▶ [Written exercise] Convert everything from the start of the records down to the line containing "tap(610, 702)" into a JSON list of strings, one string per line, with blank lines left out. Leave the pictures out of the answer.

## begin Raw records

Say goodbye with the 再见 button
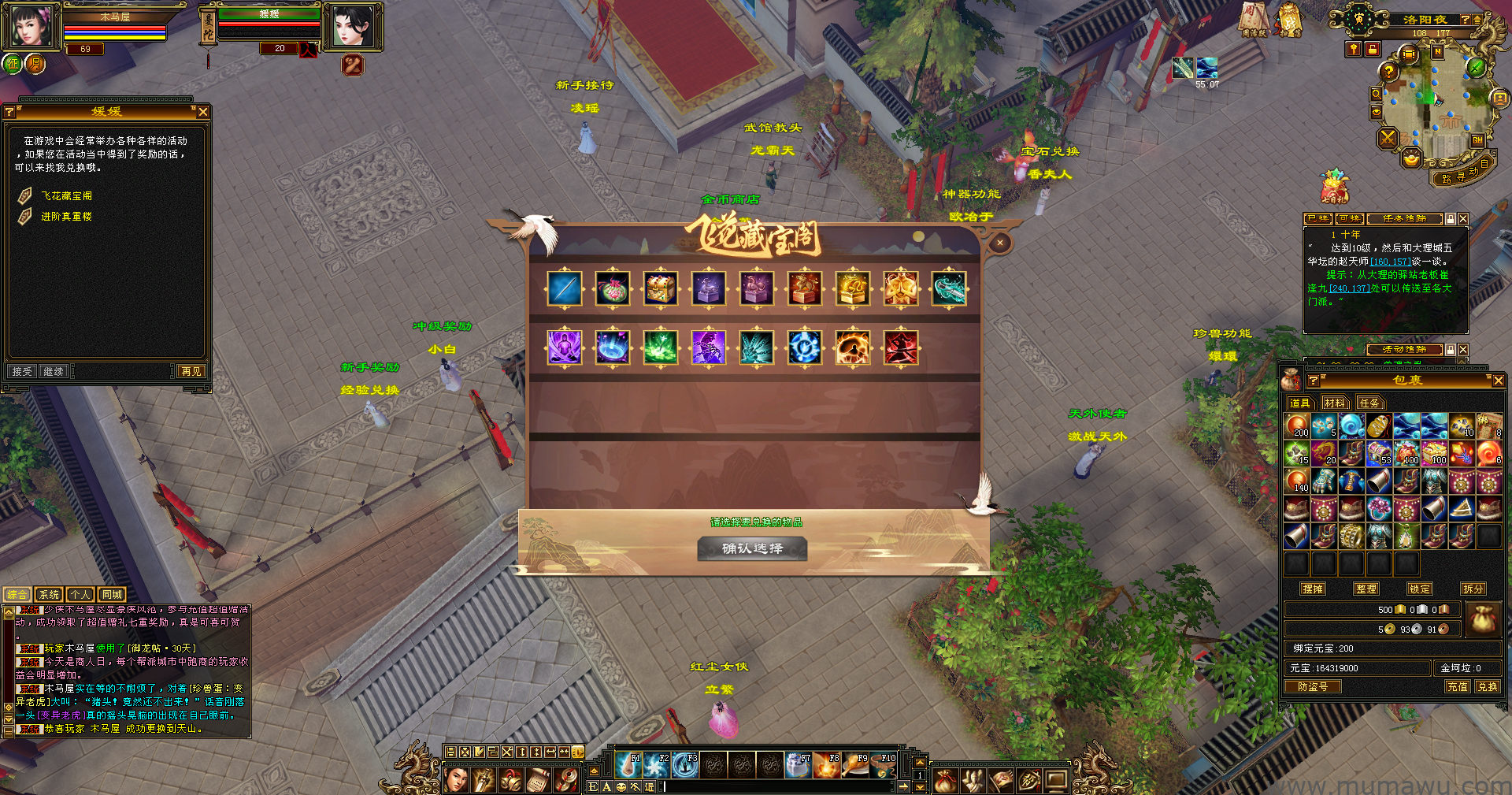Image resolution: width=1512 pixels, height=795 pixels. [x=191, y=371]
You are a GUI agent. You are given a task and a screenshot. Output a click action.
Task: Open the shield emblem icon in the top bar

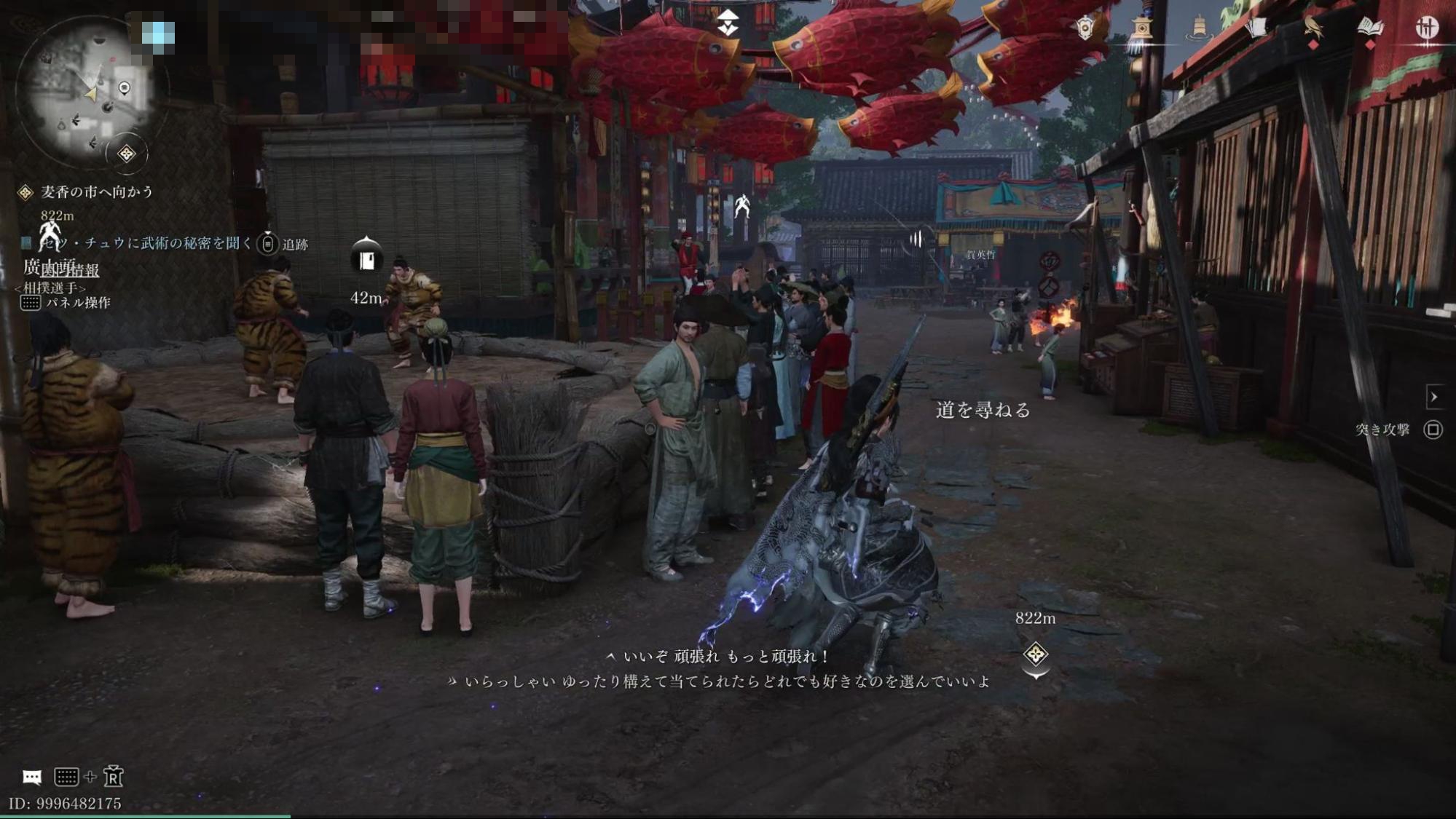(x=1085, y=28)
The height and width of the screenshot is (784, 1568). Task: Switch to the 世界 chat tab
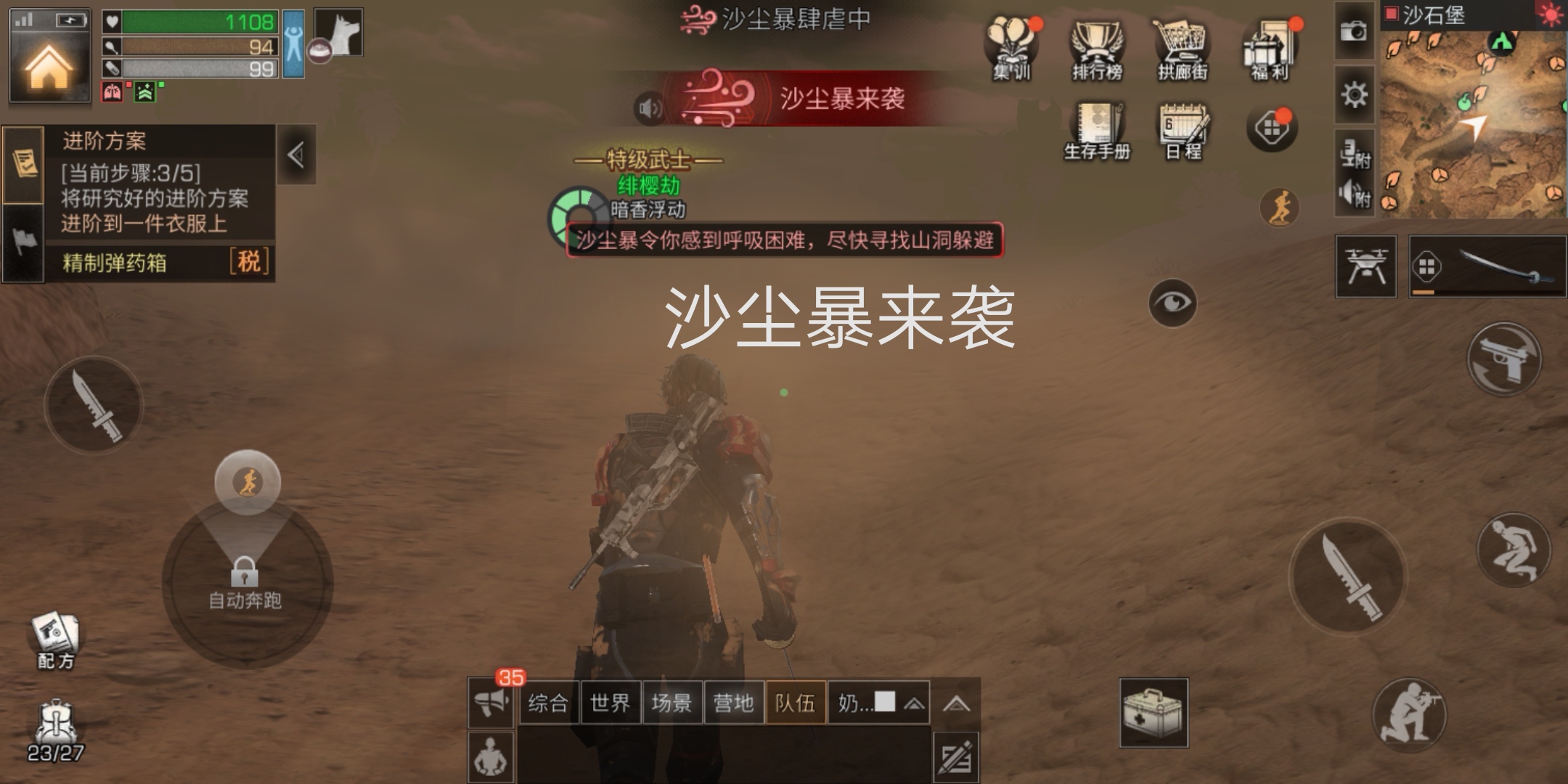tap(610, 702)
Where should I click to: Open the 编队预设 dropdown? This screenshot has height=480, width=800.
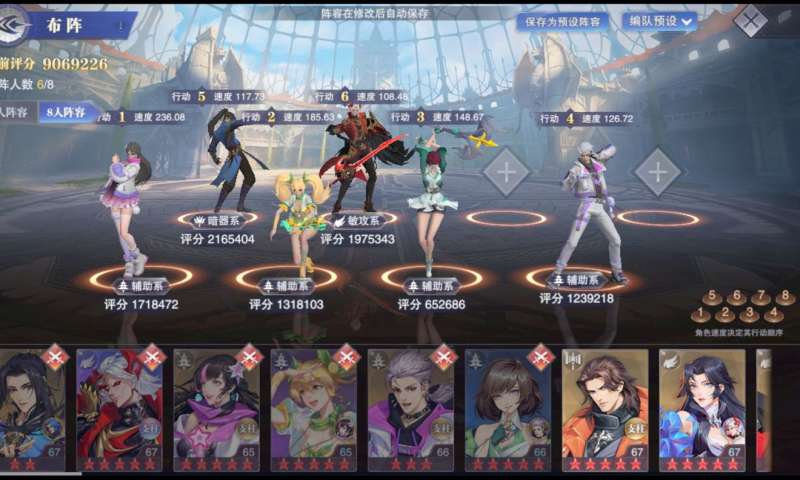click(x=658, y=21)
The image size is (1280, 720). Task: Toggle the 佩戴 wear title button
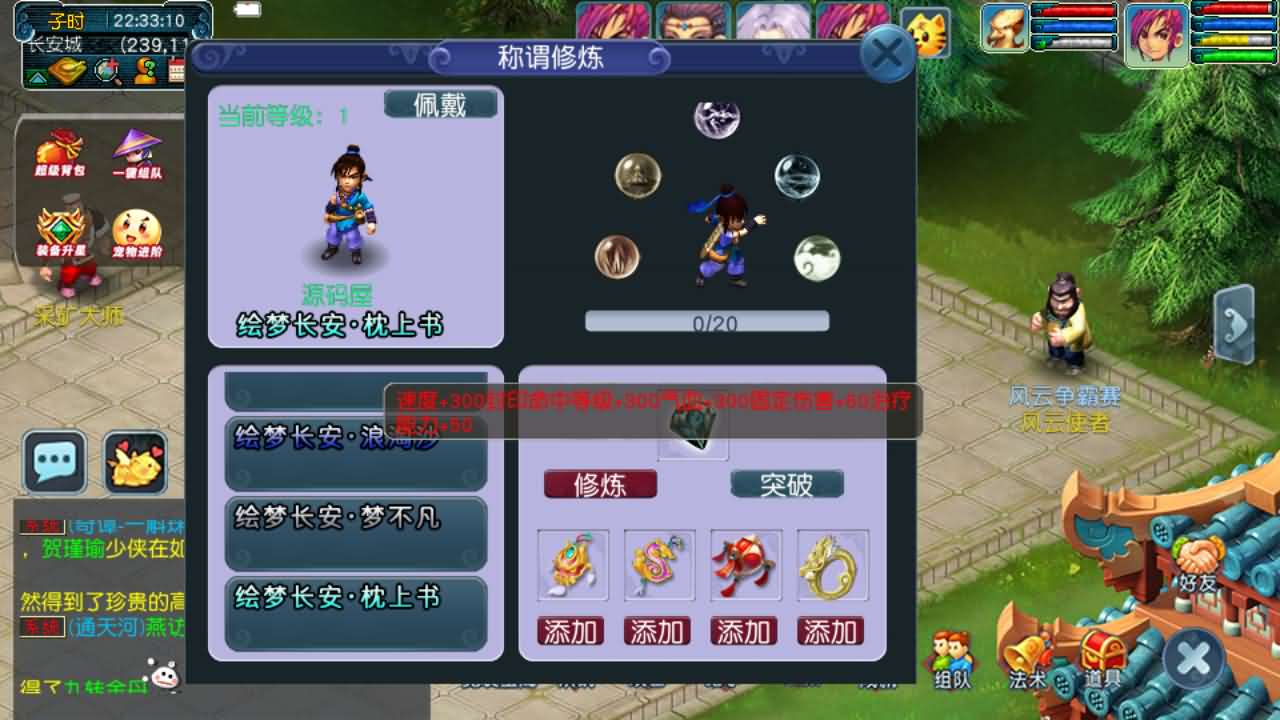443,103
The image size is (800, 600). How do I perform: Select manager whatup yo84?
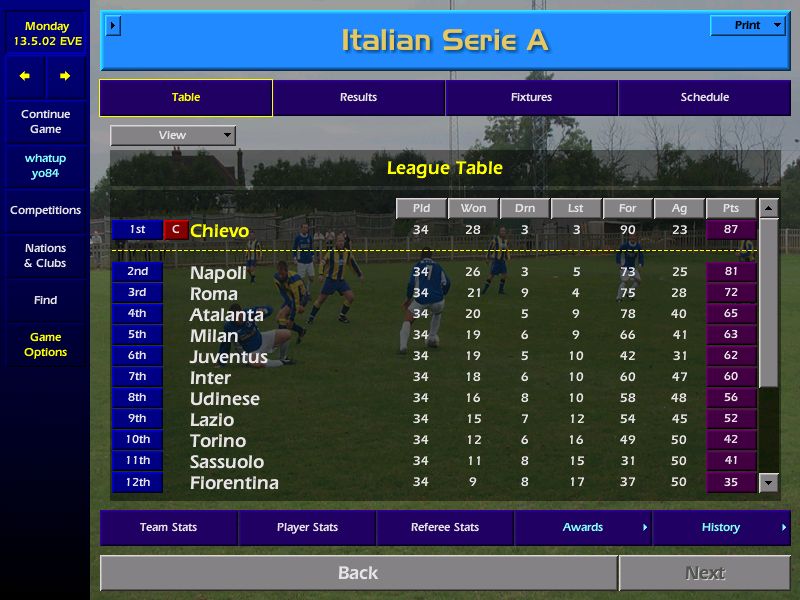point(45,166)
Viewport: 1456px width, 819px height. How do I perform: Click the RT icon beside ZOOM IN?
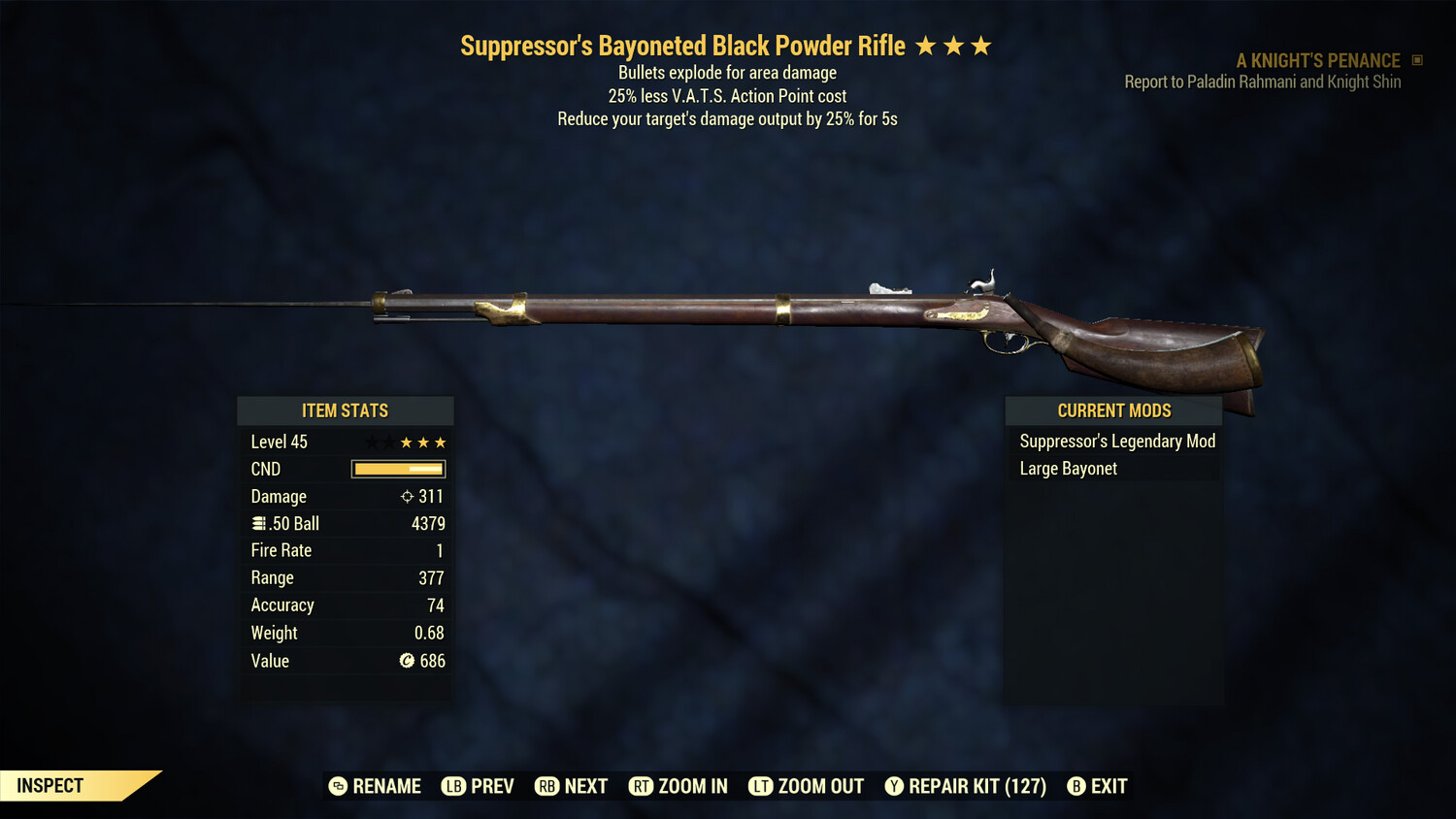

## end Raw records

▶ [Response to this exercise]
[
  "Say goodbye with the 再见 button",
  "Image resolution: width=1512 pixels, height=795 pixels. [x=191, y=371]",
  "You are a GUI agent. You are given a task and a screenshot. Output a click action.",
  "Task: Open the shield emblem icon in the top bar",
  "(x=1085, y=28)",
  "The height and width of the screenshot is (784, 1568). Task: Switch to the 世界 chat tab",
  "tap(610, 702)"
]